▶ _指示_:
以下の行を、「Irish Charms」を「Lucky Charms」に差し替え、ほかはすべてそのままにして書き直してください。

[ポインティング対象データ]
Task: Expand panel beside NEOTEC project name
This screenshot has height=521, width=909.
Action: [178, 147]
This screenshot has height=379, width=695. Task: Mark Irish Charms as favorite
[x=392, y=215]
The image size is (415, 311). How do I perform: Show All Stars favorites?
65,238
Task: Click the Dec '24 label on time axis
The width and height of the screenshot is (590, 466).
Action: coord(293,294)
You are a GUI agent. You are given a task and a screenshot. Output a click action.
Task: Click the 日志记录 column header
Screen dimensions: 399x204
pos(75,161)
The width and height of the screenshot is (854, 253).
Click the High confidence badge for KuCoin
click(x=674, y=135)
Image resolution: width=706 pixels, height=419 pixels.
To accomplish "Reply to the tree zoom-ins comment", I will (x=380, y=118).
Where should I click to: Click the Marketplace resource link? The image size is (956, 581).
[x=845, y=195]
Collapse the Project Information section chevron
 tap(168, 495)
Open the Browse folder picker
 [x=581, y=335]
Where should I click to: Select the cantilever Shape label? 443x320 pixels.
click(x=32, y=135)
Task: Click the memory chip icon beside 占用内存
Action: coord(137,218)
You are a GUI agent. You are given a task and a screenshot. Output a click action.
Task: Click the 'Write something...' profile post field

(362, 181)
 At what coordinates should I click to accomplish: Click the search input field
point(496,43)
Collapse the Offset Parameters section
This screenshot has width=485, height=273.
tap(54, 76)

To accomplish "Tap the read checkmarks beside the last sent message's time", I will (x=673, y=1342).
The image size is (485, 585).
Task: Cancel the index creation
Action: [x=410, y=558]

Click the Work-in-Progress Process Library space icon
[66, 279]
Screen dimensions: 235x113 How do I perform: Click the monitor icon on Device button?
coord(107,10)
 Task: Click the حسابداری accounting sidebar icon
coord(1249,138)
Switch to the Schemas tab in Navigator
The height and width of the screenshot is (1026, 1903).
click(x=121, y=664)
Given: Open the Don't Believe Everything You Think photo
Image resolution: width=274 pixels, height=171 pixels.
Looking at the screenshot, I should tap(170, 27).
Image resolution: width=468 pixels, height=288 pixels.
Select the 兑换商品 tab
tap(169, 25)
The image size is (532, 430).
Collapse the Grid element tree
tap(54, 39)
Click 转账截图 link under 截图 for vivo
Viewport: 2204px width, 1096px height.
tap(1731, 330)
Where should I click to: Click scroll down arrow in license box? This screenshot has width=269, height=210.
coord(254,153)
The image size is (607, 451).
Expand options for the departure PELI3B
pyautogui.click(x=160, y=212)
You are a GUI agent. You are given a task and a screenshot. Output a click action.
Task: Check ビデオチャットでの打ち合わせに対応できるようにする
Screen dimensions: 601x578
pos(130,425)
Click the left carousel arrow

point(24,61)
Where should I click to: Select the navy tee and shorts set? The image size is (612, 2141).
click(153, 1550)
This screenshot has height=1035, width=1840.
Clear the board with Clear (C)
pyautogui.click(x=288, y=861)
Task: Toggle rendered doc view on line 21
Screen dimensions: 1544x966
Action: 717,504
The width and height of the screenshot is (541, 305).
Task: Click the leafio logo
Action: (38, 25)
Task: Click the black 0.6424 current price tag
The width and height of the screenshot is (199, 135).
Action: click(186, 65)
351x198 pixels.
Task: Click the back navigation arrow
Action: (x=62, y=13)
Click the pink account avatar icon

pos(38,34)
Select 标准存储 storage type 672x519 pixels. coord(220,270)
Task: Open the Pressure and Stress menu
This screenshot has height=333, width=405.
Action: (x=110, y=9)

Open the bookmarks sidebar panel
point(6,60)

▶ _回答_:
Task: Expand panel beside NEOTEC project name
This screenshot has height=521, width=909.
Action: [178, 147]
This screenshot has height=379, width=695. Task: Mark Lucky Charms as favorite
[x=392, y=215]
The image size is (415, 311). How do I perform: Show All Stars favorites?
65,238
Task: Click the Dec '24 label on time axis
The width and height of the screenshot is (590, 466).
Action: coord(293,294)
You are a GUI agent. You are given a task and a screenshot. Output a click action.
Task: Click the 日志记录 column header
Screen dimensions: 399x204
pos(75,161)
The width and height of the screenshot is (854, 253).
Click the High confidence badge for KuCoin
click(x=674, y=135)
Image resolution: width=706 pixels, height=419 pixels.
To accomplish "Reply to the tree zoom-ins comment", I will (x=380, y=118).
Where should I click to: Click the Marketplace resource link? The image size is (956, 581).
[x=845, y=195]
Collapse the Project Information section chevron
 tap(168, 495)
Open the Browse folder picker
 [x=581, y=335]
Where should I click to: Select the cantilever Shape label? 443x320 pixels.
click(x=32, y=135)
Task: Click the memory chip icon beside 占用内存
Action: coord(137,218)
You are a GUI agent. You are given a task and a screenshot. Output a click action.
Task: Click the 'Write something...' profile post field

(362, 181)
 At what coordinates should I click to accomplish: Click the search input field
point(496,43)
Collapse the Offset Parameters section
This screenshot has width=485, height=273.
tap(54, 76)

To accomplish "Tap the read checkmarks beside the last sent message's time", I will (x=673, y=1342).
The image size is (485, 585).
Task: Cancel the index creation
Action: [x=410, y=558]

Click the Work-in-Progress Process Library space icon
[66, 279]
Screen dimensions: 235x113 How do I perform: Click the monitor icon on Device button?
coord(107,10)
 Task: Click the حسابداری accounting sidebar icon
coord(1249,138)
Switch to the Schemas tab in Navigator
The height and width of the screenshot is (1026, 1903).
click(x=121, y=664)
Given: Open the Don't Believe Everything You Think photo
Image resolution: width=274 pixels, height=171 pixels.
Looking at the screenshot, I should tap(170, 27).
Image resolution: width=468 pixels, height=288 pixels.
Select the 兑换商品 tab
tap(169, 25)
The image size is (532, 430).
Collapse the Grid element tree
tap(54, 39)
Click 转账截图 link under 截图 for vivo
Viewport: 2204px width, 1096px height.
tap(1731, 330)
Where should I click to: Click scroll down arrow in license box? This screenshot has width=269, height=210.
coord(254,153)
The image size is (607, 451).
Expand options for the departure PELI3B
pyautogui.click(x=160, y=212)
You are a GUI agent. You are given a task and a screenshot. Output a click action.
Task: Check ビデオチャットでの打ち合わせに対応できるようにする
Screen dimensions: 601x578
pos(130,425)
Click the left carousel arrow

point(24,61)
Where should I click to: Select the navy tee and shorts set? The image size is (612, 2141).
click(153, 1550)
This screenshot has height=1035, width=1840.
Clear the board with Clear (C)
pyautogui.click(x=288, y=861)
Task: Toggle rendered doc view on line 21
Screen dimensions: 1544x966
Action: 717,504
The width and height of the screenshot is (541, 305).
Task: Click the leafio logo
Action: (38, 25)
Task: Click the black 0.6424 current price tag
The width and height of the screenshot is (199, 135).
Action: click(186, 65)
351x198 pixels.
Task: Click the back navigation arrow
Action: (x=62, y=13)
Click the pink account avatar icon

pos(38,34)
Select 标准存储 storage type 672x519 pixels. coord(220,270)
Task: Open the Pressure and Stress menu
This screenshot has height=333, width=405.
Action: (x=110, y=9)

Open the bookmarks sidebar panel
point(6,60)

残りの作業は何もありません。